*Records to process*.
****************

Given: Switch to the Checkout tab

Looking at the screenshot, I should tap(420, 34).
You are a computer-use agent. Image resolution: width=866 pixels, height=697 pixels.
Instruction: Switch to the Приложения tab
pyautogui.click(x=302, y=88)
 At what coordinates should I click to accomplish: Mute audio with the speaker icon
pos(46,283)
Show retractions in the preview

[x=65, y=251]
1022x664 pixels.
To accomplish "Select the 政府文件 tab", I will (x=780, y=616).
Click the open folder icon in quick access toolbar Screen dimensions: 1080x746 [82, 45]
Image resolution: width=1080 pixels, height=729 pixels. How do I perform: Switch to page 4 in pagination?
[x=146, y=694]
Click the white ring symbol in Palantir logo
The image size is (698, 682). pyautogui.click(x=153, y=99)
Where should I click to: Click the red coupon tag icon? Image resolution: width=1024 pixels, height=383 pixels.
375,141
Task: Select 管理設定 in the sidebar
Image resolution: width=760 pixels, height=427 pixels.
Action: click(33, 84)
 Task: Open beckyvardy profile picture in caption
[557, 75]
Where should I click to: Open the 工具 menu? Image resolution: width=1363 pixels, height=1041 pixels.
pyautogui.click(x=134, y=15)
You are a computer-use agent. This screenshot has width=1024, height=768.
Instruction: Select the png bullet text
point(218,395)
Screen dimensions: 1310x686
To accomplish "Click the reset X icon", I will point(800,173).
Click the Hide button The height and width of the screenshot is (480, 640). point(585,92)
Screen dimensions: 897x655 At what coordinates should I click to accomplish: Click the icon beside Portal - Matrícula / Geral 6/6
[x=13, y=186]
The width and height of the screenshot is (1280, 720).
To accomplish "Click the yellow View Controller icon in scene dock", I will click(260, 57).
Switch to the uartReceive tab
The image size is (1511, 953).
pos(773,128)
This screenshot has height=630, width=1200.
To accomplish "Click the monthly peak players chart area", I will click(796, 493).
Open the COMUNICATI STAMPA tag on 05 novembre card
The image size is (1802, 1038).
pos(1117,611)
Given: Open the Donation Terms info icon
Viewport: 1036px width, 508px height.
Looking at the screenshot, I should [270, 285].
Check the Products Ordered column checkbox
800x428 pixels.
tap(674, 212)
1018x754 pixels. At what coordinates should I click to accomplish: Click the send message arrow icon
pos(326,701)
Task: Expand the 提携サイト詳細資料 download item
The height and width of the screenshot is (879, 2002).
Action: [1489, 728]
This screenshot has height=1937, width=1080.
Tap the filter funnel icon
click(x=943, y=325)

****************

*Action item*. The full listing is to be restated word for word.

*Answer to the problem*.
Given: Switch to the Checkout tab

Looking at the screenshot, I should tap(420, 34).
You are a computer-use agent. Image resolution: width=866 pixels, height=697 pixels.
Instruction: Switch to the Приложения tab
pyautogui.click(x=302, y=88)
 At what coordinates should I click to accomplish: Mute audio with the speaker icon
pos(46,283)
Show retractions in the preview

[x=65, y=251]
1022x664 pixels.
To accomplish "Select the 政府文件 tab", I will (x=780, y=616).
Click the open folder icon in quick access toolbar Screen dimensions: 1080x746 [82, 45]
Image resolution: width=1080 pixels, height=729 pixels. How do I perform: Switch to page 4 in pagination?
[x=146, y=694]
Click the white ring symbol in Palantir logo
The image size is (698, 682). pyautogui.click(x=153, y=99)
Where should I click to: Click the red coupon tag icon? Image resolution: width=1024 pixels, height=383 pixels.
375,141
Task: Select 管理設定 in the sidebar
Image resolution: width=760 pixels, height=427 pixels.
Action: click(33, 84)
 Task: Open beckyvardy profile picture in caption
[557, 75]
Where should I click to: Open the 工具 menu? Image resolution: width=1363 pixels, height=1041 pixels.
pyautogui.click(x=134, y=15)
You are a computer-use agent. This screenshot has width=1024, height=768.
Instruction: Select the png bullet text
point(218,395)
Screen dimensions: 1310x686
To accomplish "Click the reset X icon", I will point(800,173).
Click the Hide button The height and width of the screenshot is (480, 640). point(585,92)
Screen dimensions: 897x655 At what coordinates should I click to accomplish: Click the icon beside Portal - Matrícula / Geral 6/6
[x=13, y=186]
The width and height of the screenshot is (1280, 720).
To accomplish "Click the yellow View Controller icon in scene dock", I will click(260, 57).
Switch to the uartReceive tab
The image size is (1511, 953).
pos(773,128)
This screenshot has height=630, width=1200.
To accomplish "Click the monthly peak players chart area", I will click(796, 493).
Open the COMUNICATI STAMPA tag on 05 novembre card
The image size is (1802, 1038).
pos(1117,611)
Given: Open the Donation Terms info icon
Viewport: 1036px width, 508px height.
Looking at the screenshot, I should [270, 285].
Check the Products Ordered column checkbox
800x428 pixels.
tap(674, 212)
1018x754 pixels. At what coordinates should I click to accomplish: Click the send message arrow icon
pos(326,701)
Task: Expand the 提携サイト詳細資料 download item
The height and width of the screenshot is (879, 2002).
Action: [1489, 728]
This screenshot has height=1937, width=1080.
Tap the filter funnel icon
click(x=943, y=325)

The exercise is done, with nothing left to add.